Extract to read:
<<<<

Journals Watch - Hot tea, smoking and labour

Too busy to read all the journals? Let Dr Gwen Lewis bring you up to date on the latest research.

Hot tea and oesophageal cancer BMJ online 2009; 338: 6,929
Golestan, an area of northern Iran, is known to have a high incidence of oesophageal squamous cell carcinoma. The tea-drinking habits of this area were studied in a population-based case control study in which 300 proven cases of oesophageal cancer were found.

The results of the study showed that, compared with drinking lukewarm or warm tea, drinking hot or very hot tea was associated with an increased risk of oesophageal cancer. The risk was associated with the time tea was left between pouring and drinking it.

At least I have little to worry about - firstly I don't like tea and secondly, like most GPs, I end up drinking my almost cold coffee between patients.

Are babies getting bigger? Med J Aust 2009; 190(6): 312-15
It is my impression in my own practice that newborn babies are getting bigger. This was certainly the case in New South Wales, Australia between 1990 and 2005.

All live-born singleton births delivered at 37 weeks' gestation or more were studied - a total of 1,273,924 births. Mean birth weight increased by 23g for boys and 25g for girls, while the proportion of babies born large-for-gestational age (defined as >90th centile for sex and gestational age) increased from 9.2 per cent to 10.8 per cent for boys - a relative increase of 18 per cent - and from 9.1 per cent to 11 per cent for girls - a relative increase of 21 per cent.

Increasing maternal age, higher rates of gestational diabetes and a decline in smoking rates contributed to the findings.

Breastfeeding and rheumatoid arthritis Ann Rheumatic Dis 2009; 68: 526-30
More than 18,000 women in Sweden were studied and incidence rates of rheumatoid arthritis (RA) identified. The 136 women who developed RA were matched with four controls in each case.

>>>>

Records provided:
<<<<

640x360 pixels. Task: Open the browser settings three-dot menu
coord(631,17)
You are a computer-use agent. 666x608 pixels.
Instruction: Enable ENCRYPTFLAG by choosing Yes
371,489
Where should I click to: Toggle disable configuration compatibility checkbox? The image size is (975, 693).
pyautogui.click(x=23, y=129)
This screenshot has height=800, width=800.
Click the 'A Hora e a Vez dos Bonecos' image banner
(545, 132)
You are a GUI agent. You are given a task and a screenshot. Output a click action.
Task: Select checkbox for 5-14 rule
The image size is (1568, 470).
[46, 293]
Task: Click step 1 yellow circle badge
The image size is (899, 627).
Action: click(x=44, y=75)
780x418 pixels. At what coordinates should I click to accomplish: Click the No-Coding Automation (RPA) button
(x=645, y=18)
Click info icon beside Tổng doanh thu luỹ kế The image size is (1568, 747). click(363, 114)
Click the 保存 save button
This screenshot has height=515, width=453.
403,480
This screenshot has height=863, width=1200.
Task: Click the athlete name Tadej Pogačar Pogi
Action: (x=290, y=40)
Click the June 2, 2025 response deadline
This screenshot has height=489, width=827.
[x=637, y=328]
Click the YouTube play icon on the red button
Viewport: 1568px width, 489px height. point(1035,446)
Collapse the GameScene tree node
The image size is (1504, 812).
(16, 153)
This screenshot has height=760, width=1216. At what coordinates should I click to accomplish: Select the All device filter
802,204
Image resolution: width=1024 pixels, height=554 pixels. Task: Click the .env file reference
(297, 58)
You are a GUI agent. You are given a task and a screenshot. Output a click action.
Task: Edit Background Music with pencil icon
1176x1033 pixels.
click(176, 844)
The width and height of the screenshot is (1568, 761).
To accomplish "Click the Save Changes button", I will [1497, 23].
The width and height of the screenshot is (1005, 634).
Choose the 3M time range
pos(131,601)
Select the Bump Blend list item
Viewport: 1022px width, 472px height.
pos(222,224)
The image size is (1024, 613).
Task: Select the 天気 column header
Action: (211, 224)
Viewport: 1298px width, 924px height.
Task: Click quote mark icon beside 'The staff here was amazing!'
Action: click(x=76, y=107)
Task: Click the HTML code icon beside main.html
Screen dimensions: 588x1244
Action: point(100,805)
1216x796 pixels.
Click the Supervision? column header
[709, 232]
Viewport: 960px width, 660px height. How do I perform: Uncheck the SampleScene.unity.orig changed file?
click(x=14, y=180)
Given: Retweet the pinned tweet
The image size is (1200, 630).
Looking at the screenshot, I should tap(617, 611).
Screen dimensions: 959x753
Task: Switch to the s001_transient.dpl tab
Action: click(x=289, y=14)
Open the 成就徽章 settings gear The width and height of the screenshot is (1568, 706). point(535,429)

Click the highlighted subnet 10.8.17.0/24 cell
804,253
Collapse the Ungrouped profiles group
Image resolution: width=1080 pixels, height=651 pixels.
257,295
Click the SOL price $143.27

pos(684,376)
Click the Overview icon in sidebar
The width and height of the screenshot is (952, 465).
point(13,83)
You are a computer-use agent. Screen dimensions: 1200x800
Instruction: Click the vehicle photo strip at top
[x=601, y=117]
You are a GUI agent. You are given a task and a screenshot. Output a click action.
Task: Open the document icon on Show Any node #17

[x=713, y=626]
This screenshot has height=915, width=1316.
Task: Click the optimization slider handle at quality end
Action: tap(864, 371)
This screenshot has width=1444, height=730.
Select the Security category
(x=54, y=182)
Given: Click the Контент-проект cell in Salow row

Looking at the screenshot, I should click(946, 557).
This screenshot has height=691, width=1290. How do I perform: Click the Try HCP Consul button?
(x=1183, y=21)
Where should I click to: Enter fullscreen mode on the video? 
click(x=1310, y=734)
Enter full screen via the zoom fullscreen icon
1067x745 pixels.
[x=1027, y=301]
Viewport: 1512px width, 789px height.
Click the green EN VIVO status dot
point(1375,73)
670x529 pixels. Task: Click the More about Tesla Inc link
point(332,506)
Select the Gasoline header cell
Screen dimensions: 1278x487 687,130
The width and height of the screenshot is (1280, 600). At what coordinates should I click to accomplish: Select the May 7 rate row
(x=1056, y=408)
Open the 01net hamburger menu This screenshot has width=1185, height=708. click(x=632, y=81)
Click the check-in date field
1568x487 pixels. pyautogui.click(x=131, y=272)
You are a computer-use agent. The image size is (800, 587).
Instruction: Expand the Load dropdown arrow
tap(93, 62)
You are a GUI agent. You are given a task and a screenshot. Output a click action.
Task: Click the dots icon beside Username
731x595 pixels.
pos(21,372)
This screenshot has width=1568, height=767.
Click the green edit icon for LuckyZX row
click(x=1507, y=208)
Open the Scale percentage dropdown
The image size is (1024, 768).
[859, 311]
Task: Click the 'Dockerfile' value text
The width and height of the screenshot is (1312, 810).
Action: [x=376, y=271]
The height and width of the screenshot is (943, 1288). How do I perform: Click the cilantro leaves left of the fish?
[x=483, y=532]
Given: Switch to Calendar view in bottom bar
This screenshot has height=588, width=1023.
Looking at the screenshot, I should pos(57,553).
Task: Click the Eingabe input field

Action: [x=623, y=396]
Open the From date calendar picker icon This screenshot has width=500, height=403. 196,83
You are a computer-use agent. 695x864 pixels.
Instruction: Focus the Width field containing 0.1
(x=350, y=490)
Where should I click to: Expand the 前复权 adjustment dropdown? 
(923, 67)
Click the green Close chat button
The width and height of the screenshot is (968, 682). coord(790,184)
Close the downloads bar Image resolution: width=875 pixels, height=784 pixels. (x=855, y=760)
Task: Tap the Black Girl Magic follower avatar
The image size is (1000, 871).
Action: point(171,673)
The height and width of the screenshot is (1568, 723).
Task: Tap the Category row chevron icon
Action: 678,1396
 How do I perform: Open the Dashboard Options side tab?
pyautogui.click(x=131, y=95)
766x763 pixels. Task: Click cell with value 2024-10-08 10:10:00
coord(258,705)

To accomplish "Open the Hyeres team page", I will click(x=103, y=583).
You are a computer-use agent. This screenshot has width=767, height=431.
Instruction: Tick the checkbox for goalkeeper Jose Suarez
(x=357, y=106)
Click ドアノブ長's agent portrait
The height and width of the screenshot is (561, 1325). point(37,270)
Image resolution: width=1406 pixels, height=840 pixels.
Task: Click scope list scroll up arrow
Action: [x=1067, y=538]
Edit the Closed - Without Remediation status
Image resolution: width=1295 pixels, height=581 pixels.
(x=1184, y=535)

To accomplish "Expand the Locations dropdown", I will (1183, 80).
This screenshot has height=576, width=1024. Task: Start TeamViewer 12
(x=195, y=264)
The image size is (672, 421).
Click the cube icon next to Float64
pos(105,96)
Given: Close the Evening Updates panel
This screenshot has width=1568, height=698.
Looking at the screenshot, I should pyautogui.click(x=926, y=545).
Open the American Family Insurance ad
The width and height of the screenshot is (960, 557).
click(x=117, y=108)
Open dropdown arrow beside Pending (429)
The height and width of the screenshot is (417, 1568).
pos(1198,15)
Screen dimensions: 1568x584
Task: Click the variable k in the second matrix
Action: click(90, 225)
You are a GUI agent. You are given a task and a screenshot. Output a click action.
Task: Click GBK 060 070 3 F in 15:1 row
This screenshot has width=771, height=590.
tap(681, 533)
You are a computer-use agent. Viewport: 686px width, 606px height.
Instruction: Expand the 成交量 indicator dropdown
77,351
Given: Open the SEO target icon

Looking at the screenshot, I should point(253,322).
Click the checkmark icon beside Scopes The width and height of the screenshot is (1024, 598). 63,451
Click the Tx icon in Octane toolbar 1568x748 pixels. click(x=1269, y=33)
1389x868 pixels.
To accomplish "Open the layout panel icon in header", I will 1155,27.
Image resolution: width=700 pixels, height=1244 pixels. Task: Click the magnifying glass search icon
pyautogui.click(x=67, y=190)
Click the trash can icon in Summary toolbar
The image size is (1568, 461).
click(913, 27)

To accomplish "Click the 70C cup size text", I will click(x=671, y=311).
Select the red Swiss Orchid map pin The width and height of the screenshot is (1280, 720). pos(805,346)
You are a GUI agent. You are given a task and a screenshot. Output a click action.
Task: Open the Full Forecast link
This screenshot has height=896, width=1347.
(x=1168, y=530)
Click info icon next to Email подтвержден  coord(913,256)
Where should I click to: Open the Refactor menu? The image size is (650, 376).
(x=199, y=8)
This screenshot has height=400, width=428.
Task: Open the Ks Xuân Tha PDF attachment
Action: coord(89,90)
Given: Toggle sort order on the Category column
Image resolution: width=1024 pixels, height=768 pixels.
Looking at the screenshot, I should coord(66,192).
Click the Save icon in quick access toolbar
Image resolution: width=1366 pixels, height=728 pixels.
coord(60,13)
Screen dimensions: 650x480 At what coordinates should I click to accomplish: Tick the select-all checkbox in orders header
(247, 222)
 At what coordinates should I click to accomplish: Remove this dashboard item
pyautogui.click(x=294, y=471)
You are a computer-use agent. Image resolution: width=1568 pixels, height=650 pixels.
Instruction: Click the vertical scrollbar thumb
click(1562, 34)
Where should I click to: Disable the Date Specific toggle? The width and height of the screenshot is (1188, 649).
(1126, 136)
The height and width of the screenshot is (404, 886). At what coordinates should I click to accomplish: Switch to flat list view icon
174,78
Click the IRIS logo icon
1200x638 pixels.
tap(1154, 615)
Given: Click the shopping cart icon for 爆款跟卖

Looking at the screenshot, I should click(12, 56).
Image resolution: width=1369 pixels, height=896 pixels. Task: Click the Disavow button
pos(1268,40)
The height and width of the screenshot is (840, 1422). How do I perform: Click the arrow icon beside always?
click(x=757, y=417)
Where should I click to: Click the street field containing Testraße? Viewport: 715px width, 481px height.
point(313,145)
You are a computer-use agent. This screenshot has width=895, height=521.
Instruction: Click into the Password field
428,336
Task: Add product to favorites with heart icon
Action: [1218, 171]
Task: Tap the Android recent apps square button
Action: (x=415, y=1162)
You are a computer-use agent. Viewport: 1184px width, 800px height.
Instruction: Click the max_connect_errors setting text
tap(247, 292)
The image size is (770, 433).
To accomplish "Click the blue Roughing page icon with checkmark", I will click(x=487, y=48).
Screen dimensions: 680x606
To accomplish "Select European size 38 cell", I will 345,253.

>>>>

Task objective:
Continue the journals digest on hot tea, babies' birth weight and breastfeeding, picking up after its last sentence. The items have no connection to the journals digest.

Exercise answer:
It was found that a longer history of breastfeeding was associated with significantly reduced risk of RA, even after adjustment for smoking. Use of oral contraceptives did not have the same effect.

This sounds like a further reason to encourage breastfeeding for a prolonged duration.

Text to stop smoking Tob Control 2009; 18: 88-91
Reducing smoking rates is high on the government health agenda with many initiatives in place. Rates of quitting are improved when additional input in the form of nicotine-replacement or other medication is used. But would text messaging support help?

A total of 200 participants responded to radio, poster and leaflet-based promotions regarding the trial of mobile phone-based smoking cessation support in London.

At four weeks there was a greater than double self-reported quitting rate of 26 per cent versus 12 per cent.

This appears an effective and easy means of delivering smoking cessation support in the short term. The long-term effects are due to be studied in the near future.

Does stopping smoking early in pregnancy help? BMJ online 2009; 338: b1,081
Smoking is known to have adverse effects on pregnancies, including growth retardation and increasing the risk of preterm birth. I had not previously read about the effects of stopping smoking early in pregnancy on these risks.

A total of 2,504 women in Australia and New Zealand were studied. Of these women, 80 per cent were non-smokers, 10 per cent stopped smoking within the first 15 weeks of pregnancy and 10 per cent continued to smoke while pregnant.

There were no differences in rates of spontaneous pre-term birth or small for gestational age infants between the non-smokers and those who stopped smoking, while current smokers had higher rates of both spontaneous pre-term birth and small for gestational age infants than either of the other groups.

It appears that the adverse effects of smoking may be reversible if smoking is stopped in early pregnancy. We should therefore do all we can to encourage and help women to stop smoking while pregnant.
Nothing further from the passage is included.